Ask HN: Why doesn't Apple solve nuclear fusion? - nakedrobot2
They probably have enough money to finance the entire thing themselves.
======
taylodl
Apple's Corporate Vision Statement

 _" We believe that we are on the face of the earth to make great products and
that’s not changing.

We are constantly focusing on innovating.

We believe in the simple not the complex.

We believe that we need to own and control the primary technologies behind the
products that we make, and participate only in markets where we can make a
significant contribution.

We believe in saying no to thousands of projects, so that we can really focus
on the few that are truly important and meaningful to us.

We believe in deep collaboration and cross-pollination of our groups, which
allow us to innovate in a way that others cannot.

And frankly, we don’t settle for anything less than excellence in every group
in the company, and we have the self-honesty to admit when we’re wrong and the
courage to change.

And I think regardless of who is in what job those values are so embedded in
this company that Apple will do extremely well.”_

Nuclear fusion isn't in Apple's wheel house and isn't aligned with their
expertise.

------
nabla9
Because they know marketing, design and electronics, not physics.

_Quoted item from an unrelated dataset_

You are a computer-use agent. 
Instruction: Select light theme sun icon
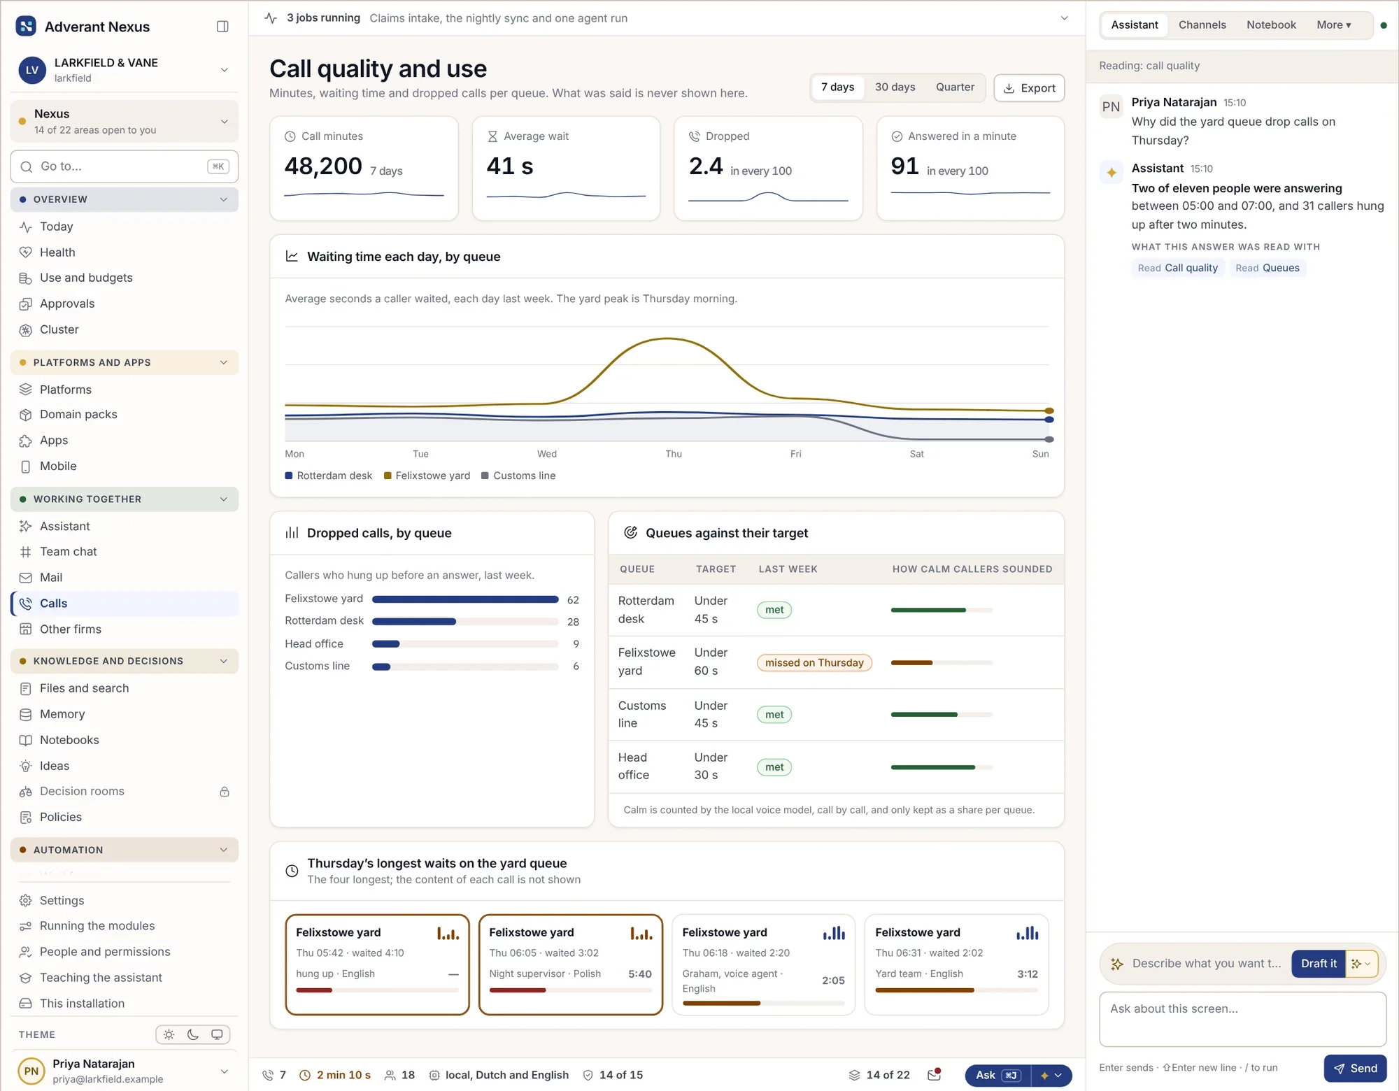[169, 1034]
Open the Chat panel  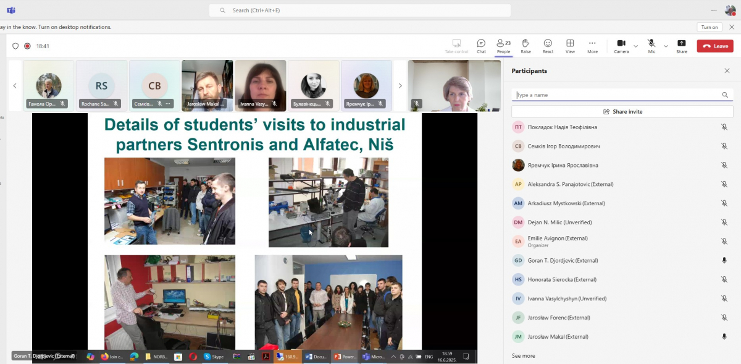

Money can be smart or dumb. Apple's money is smart where the company has edge
in knowledge and expertise and dumb everywhere else.

------
jstewartmobile
Back off, man! They had some nets put up. What more do you want from them?

[https://www.theguardian.com/technology/2017/jun/18/foxconn-l...](https://www.theguardian.com/technology/2017/jun/18/foxconn-
life-death-forbidden-city-longhua-suicide-apple-iphone-brian-merchant-one-
device-extract)

------
drdeca
I don’t think “do they have enough money for it” is the only factor.